1. an art, trade, or occupation requiring special skill, especially manual skill: the craft of a mason. (Art requires manual skill – even computer art!)
2. skill; dexterity: The silversmith worked with great craft. (Skill and dexterity are also required in visual art and physical arts such as dance, acrobatics, magic tricks)
3. n/a
4. the members of a trade or profession collectively; a guild.

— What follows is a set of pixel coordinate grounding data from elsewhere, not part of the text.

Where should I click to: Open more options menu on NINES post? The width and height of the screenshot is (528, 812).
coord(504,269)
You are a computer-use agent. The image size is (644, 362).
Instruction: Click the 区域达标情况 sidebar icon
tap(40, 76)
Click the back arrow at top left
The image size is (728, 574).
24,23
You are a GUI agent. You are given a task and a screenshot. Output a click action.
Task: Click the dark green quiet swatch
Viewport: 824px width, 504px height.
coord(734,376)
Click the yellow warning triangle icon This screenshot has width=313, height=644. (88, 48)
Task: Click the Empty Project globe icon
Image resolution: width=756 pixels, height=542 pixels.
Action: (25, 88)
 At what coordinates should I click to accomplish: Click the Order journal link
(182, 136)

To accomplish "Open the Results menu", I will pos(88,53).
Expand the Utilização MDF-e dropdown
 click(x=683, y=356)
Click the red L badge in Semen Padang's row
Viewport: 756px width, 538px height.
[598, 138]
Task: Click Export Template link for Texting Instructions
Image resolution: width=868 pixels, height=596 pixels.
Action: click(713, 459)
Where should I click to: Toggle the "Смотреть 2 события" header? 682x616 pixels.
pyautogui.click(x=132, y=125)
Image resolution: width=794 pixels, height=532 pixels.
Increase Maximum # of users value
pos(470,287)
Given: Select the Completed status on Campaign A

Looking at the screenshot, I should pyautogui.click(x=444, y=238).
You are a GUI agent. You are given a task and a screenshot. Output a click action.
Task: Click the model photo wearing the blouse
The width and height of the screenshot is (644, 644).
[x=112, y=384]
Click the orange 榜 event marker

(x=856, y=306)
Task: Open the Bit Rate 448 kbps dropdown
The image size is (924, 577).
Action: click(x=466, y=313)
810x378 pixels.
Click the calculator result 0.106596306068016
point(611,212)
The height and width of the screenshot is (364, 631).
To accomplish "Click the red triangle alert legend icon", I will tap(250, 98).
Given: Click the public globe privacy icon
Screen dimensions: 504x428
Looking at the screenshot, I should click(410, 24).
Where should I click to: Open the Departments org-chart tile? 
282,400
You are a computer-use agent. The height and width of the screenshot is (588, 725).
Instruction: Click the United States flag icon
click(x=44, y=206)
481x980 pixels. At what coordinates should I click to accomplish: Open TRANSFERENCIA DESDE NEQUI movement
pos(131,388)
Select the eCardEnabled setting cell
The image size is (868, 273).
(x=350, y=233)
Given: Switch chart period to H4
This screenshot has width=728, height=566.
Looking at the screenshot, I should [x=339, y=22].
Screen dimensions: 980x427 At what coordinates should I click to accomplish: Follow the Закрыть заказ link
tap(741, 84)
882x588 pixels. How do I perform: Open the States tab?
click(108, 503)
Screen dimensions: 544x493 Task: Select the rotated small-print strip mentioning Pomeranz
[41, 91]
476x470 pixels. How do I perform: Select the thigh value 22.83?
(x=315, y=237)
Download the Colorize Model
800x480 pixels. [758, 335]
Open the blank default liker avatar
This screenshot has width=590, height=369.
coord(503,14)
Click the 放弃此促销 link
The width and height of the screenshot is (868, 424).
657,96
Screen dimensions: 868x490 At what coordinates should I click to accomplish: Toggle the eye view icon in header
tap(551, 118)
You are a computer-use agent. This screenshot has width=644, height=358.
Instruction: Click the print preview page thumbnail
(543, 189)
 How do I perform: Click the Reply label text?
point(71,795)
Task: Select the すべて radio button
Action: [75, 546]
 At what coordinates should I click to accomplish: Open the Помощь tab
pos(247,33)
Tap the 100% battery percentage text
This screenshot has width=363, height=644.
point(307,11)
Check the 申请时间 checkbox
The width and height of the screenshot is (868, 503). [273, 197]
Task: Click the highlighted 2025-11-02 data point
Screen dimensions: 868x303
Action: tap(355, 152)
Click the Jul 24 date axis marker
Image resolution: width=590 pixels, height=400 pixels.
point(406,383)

5. a ship or other vessel. (which requires Craft and Artistry to make it.)
——————————————————

Because of some arbitrary ideas by a few people, apparently widely accepted by the many, we have the myth that certain types of art are “better, higher, finer” than others. Even the dictionary alludes to this. We add in our own definers and qualifiers  – imaginative/abstract vs representative/realistic, “painterly”, free, loose, VS “tight,” precise, accurate,  ETC. All of these are descriptors and value judgments on different ways of expressing, but none is “better” than any other. It’s a matter of how one works, which is as individual as our genetic blueprint, and of one’s personal taste, which, sadly, is often swayed by outside (and internalized) opinions on what constitutes “Art.” It’s time to deconstruct the myth that Art and Craft are separate, that one is “better” than the other. What makes a quilt less art than a sculpture? What makes a functional quilt less valuable than an ‘art quilt?” I love the idea of art and artistry infusing everyday useful handmade items. Why shouldn’t it? Why doesn’t it, far more than we allow it to? Why do we hold ourselves to others’ standards, or to the petty Art Police tyrant ruling our own thoughts ? (that question speaks to me because of my own perfectionism and harsh inner critic issues.) Somewhere along the line, someone decided (in the so-called “civilized” cultures) to make this arbitrary distinction between “Real” Art and “mere craft”), and we all got lost and have paid the price. In other places in the world, Life is Art. These cultures make no distinction between life and art. Art is for all the people, not some rarefied thing that depends on gallery representation. Yes, there are masters in all walks of life. But that doesn’t take away the rightful experience of enjoyment of our Craft from the rest of us. The idea that some creativity is “better” than others – is hogwash! All creativity is valid, and IMO, necessary. Animals play ~ we are animals, too. We need play. It’s essential to our beings. We each express ourselves in different ways – some shyly, some boldly, some with finesse, some with wild abandon, some sloppily, some tidily and with great care and attention to detail. How did any one way get deemed lesser or greater than another? It’s all as necessary and individual as we are. It’s time to treat ourselves with compassion and respect for what we have to bring to the collective. What do you think? I’d love to know your thoughts and opinions on this.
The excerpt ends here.